-- PASSAGE FOR REVIEW follows --

I appreciate the thing you're trying to do, and yes, Fate is pretty good at handling these kinds of Aspects. However, in cases like this, you'll want to make sure that everyone agrees what they mean.

Take "Fastest Man Alive," for example. In a real-world kind of game, that might mean you can run a mile in less than four minutes. In a superhero game, you might be able to cross a football field in a blink of an eye, but still be beaten by someone who's not a man and even faster. You'll want to have a common understanding of what the player wants the Aspect to do.

Then, moving on from there, Aspects shouldn't replace things like Stunts or Skills, they should complement them. Your "Lovable Billionaire" probably shouldn't have to worry about petty cash expenses, but really big purchases would require moving assets around and making sure that money isn't lost -- and that kind of thing requires a Resources roll. (See also "Fastest Man Alive" and Athletics.)

-- PASSAGE FOR REVIEW concluded --

* BRIEF 1 *
In the text on Fate Aspects, what kind of roll would a really big purchase by a "Lovable Billionaire" require?
* BRIEF 2 *
Rewrite the text on Fate Aspects, starting with "I appreciate the" and going on through "what they mean.", replacing "Fate" with "the game".

-- DATA RECORDS follows --

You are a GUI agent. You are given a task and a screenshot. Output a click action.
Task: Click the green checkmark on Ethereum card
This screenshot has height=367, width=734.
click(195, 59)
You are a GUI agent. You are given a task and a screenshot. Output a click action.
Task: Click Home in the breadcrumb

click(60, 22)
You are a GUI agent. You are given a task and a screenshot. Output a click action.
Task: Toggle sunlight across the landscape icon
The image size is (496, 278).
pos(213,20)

-- DATA RECORDS concluded --
-- DATA RECORDS follows --

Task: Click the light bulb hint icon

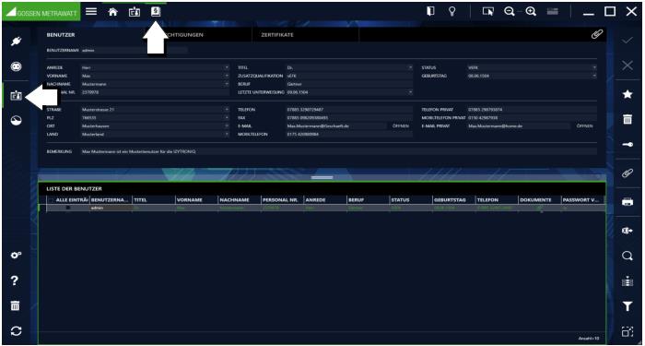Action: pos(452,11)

-- DATA RECORDS concluded --
-- DATA RECORDS follows --

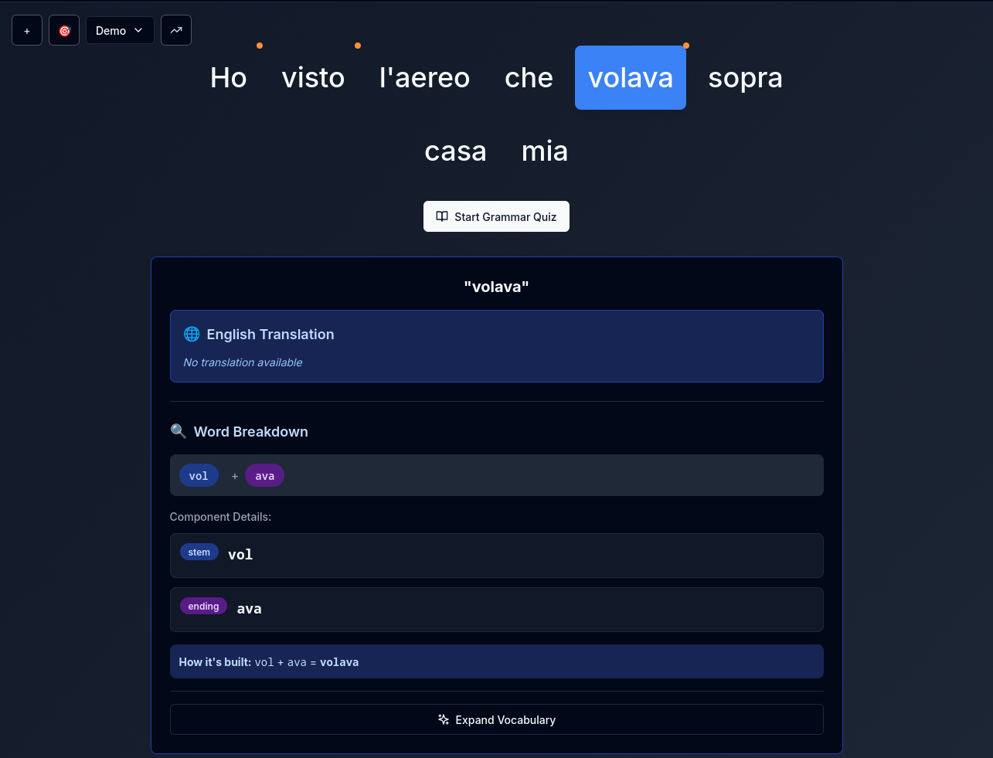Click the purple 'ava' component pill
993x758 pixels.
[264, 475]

-- DATA RECORDS concluded --

* WRITTEN REPLY 1 *
A Resources roll.

* WRITTEN REPLY 2 *
I appreciate the thing you're trying to do, and yes, the game is pretty good at handling these kinds of Aspects. However, in cases like this, you'll want to make sure that everyone agrees what they mean.